DATA RECORDS below:

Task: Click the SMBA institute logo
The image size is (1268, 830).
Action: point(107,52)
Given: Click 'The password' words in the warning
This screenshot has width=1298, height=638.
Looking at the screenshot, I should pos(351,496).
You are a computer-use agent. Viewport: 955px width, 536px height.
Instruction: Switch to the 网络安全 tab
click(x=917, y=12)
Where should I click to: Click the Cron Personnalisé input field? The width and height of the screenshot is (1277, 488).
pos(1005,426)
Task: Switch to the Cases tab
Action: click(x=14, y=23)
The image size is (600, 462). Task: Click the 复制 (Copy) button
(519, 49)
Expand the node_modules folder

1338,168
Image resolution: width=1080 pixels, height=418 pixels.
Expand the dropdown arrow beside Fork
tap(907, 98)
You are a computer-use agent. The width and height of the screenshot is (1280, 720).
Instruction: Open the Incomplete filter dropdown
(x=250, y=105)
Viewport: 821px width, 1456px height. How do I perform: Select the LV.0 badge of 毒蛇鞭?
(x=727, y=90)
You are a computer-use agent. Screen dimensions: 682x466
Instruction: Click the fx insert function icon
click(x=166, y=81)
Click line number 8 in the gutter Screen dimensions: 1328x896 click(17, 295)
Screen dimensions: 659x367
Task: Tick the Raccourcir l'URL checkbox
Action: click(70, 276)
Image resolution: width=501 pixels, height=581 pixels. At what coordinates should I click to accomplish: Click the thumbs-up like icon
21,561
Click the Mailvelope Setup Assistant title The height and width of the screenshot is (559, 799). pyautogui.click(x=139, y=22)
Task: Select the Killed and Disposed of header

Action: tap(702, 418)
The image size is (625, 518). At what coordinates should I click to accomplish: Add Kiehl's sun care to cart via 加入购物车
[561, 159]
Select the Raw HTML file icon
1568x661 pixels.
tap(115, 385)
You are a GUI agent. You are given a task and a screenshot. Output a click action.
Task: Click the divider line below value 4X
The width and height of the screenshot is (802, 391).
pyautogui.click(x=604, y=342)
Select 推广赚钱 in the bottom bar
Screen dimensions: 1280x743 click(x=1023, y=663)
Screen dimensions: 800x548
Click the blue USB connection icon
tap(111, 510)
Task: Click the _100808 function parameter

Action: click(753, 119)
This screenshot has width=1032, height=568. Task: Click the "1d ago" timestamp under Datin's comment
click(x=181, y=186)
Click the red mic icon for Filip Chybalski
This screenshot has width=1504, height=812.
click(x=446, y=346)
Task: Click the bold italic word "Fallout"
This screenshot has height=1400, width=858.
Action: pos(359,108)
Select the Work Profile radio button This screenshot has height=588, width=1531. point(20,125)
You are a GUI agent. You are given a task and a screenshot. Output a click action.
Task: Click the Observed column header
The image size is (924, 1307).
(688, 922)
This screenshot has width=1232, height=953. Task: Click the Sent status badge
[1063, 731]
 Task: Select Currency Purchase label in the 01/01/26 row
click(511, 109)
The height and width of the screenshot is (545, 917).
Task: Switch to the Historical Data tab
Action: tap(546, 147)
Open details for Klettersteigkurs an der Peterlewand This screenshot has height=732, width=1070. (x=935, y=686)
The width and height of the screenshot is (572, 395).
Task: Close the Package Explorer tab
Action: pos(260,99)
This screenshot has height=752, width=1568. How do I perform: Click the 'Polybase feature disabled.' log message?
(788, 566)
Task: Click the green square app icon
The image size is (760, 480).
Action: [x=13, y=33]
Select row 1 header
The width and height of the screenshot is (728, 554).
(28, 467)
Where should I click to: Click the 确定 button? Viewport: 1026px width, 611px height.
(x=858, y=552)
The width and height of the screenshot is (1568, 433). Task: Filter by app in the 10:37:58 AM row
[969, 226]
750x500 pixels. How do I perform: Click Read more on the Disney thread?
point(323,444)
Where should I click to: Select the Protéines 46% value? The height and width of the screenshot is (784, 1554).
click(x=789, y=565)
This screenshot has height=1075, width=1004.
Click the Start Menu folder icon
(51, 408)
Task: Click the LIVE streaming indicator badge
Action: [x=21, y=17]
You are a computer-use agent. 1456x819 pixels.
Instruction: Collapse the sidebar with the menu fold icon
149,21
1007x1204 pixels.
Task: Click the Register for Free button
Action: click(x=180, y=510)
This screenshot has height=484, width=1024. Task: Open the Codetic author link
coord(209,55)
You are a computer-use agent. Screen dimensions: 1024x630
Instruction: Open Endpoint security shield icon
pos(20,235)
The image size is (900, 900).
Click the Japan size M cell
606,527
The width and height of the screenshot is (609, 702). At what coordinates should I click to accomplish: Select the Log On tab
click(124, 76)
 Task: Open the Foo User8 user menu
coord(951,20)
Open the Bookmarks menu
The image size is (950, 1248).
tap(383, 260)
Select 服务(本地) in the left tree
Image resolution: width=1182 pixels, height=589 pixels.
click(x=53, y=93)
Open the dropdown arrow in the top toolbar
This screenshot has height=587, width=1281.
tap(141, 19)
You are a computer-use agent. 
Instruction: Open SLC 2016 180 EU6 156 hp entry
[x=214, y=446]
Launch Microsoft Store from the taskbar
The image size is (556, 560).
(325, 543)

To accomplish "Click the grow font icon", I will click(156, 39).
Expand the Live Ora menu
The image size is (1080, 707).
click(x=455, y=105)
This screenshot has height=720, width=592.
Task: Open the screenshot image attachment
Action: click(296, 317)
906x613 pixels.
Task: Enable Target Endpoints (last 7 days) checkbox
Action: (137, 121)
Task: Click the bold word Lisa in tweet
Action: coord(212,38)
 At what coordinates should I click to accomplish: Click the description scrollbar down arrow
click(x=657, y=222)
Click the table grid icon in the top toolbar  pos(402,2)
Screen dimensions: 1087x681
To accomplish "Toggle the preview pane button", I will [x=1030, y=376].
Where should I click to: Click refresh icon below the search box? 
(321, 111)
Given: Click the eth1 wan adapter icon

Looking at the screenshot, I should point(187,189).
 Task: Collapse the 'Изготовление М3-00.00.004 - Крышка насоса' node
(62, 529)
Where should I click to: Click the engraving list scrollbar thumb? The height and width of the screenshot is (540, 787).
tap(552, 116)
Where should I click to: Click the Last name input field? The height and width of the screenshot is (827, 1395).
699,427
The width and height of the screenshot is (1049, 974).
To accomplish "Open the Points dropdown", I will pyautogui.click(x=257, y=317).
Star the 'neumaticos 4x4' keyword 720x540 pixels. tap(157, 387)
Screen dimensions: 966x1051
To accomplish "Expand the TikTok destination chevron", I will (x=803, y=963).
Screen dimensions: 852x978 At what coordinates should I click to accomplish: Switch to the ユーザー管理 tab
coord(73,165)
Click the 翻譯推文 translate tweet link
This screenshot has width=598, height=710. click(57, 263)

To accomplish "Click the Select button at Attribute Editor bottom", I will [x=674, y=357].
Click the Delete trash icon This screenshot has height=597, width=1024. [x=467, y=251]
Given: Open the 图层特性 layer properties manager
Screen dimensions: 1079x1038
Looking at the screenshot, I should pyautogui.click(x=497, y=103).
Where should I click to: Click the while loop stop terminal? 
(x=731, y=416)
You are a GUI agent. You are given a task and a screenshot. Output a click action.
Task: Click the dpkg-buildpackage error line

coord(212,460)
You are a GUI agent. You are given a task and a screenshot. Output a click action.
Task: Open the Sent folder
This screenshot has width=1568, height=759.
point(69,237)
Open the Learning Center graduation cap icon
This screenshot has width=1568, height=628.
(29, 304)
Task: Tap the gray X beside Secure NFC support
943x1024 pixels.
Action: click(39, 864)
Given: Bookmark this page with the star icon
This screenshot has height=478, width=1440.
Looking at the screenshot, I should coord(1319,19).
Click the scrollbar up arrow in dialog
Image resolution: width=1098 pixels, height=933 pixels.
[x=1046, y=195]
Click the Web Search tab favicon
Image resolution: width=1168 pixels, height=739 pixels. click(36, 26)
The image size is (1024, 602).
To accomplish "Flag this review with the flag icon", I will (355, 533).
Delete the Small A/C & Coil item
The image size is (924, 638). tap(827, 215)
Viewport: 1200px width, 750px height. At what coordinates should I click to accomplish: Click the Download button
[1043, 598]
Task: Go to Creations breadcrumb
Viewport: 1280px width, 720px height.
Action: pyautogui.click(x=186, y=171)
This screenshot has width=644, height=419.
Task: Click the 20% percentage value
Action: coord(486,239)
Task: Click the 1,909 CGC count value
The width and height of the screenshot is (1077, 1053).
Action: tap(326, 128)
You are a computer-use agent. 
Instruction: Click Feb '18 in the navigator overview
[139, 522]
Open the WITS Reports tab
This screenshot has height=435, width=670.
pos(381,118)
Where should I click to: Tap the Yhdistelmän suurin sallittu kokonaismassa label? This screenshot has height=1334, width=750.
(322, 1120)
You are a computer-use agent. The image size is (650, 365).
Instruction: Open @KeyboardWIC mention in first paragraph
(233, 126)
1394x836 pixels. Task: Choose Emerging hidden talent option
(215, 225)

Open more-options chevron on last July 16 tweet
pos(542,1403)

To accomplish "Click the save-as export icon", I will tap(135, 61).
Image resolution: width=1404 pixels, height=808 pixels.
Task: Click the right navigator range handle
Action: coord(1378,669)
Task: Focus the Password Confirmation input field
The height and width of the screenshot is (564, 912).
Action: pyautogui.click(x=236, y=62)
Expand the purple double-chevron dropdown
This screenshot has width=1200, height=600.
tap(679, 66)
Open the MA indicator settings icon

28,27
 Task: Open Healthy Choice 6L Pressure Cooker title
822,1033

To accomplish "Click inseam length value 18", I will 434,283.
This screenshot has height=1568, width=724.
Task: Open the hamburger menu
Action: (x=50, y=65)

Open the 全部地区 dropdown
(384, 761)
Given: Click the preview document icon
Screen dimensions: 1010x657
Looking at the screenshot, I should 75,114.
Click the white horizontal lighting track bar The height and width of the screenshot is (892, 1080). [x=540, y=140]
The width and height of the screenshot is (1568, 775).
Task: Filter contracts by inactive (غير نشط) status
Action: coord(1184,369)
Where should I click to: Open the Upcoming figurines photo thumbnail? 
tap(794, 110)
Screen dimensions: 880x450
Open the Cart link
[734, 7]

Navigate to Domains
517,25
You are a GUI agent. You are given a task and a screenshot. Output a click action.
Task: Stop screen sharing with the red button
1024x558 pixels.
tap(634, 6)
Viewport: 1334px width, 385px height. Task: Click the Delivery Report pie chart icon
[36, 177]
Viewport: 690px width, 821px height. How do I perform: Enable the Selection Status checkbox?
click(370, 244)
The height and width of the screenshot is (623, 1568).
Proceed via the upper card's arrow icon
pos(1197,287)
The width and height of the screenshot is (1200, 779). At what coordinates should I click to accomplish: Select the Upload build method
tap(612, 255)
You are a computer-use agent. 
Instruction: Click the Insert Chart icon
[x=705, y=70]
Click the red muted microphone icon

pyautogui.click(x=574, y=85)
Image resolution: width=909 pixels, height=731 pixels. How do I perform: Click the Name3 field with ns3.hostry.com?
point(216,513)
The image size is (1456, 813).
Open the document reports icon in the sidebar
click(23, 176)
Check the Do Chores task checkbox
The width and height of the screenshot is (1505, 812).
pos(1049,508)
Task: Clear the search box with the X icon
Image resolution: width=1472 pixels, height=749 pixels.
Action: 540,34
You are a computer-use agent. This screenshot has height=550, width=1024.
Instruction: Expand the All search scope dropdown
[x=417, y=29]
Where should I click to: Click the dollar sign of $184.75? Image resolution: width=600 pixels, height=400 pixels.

End of DATA RECORDS.

Going through the listing above, copy out every line that has the string "preview".

| ANSWER |
To accomplish "Toggle the preview pane button", I will [x=1030, y=376].
Given: Click the preview document icon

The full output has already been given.